WORK TO BE COMPLETED
Taking the entries below, transcribe only the lines starting with the one with "This screenshot has height=742, width=1568." and going on through the one with "the hour 22", exactly as written, without the pictures.

---- GIVEN RECORDS

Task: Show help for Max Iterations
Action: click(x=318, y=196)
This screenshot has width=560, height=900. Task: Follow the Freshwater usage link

--------
---- GIVEN RECORDS

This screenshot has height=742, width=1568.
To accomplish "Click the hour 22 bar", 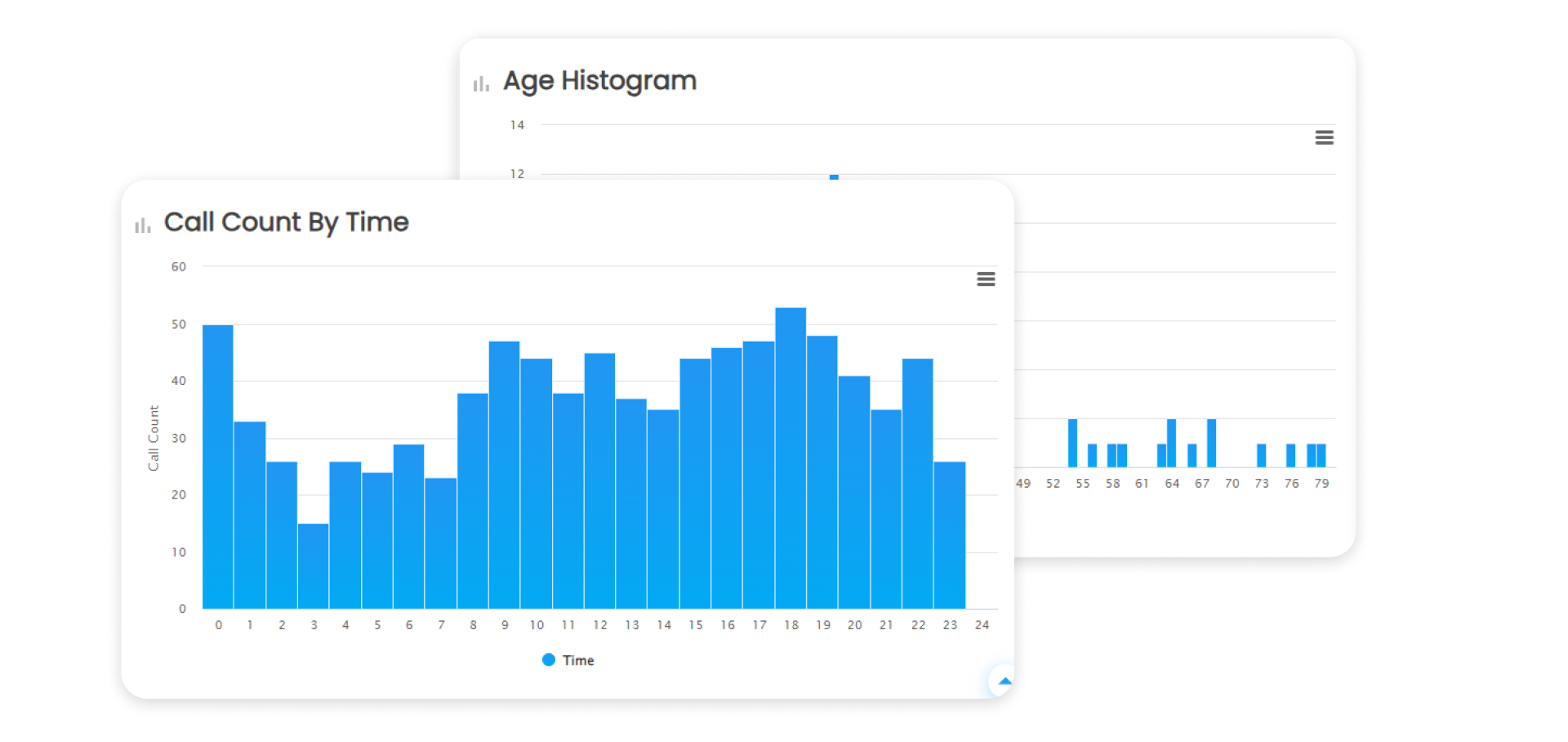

--------
---- GIVEN RECORDS

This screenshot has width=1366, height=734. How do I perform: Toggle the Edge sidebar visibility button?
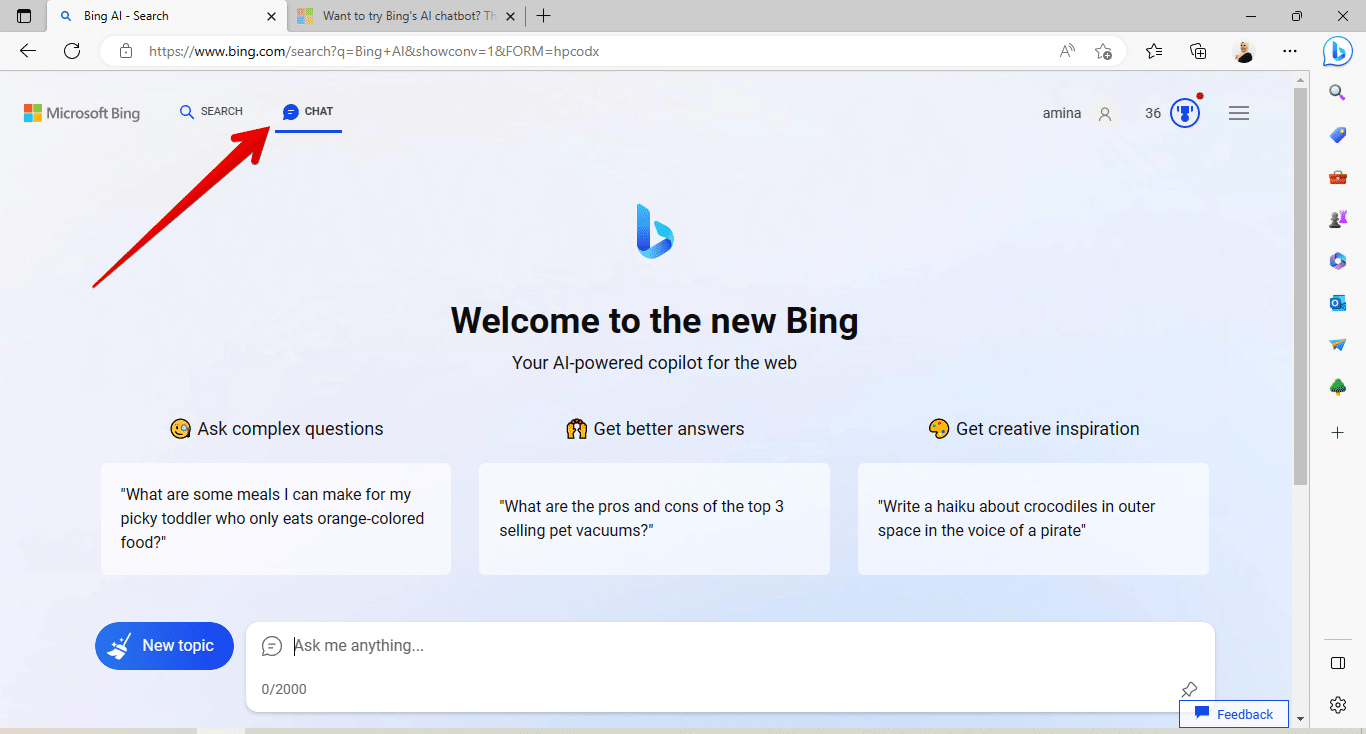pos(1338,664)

--------

RESPONSE BOX
This screenshot has height=742, width=1568.
To accomplish "Click the hour 22 bar", 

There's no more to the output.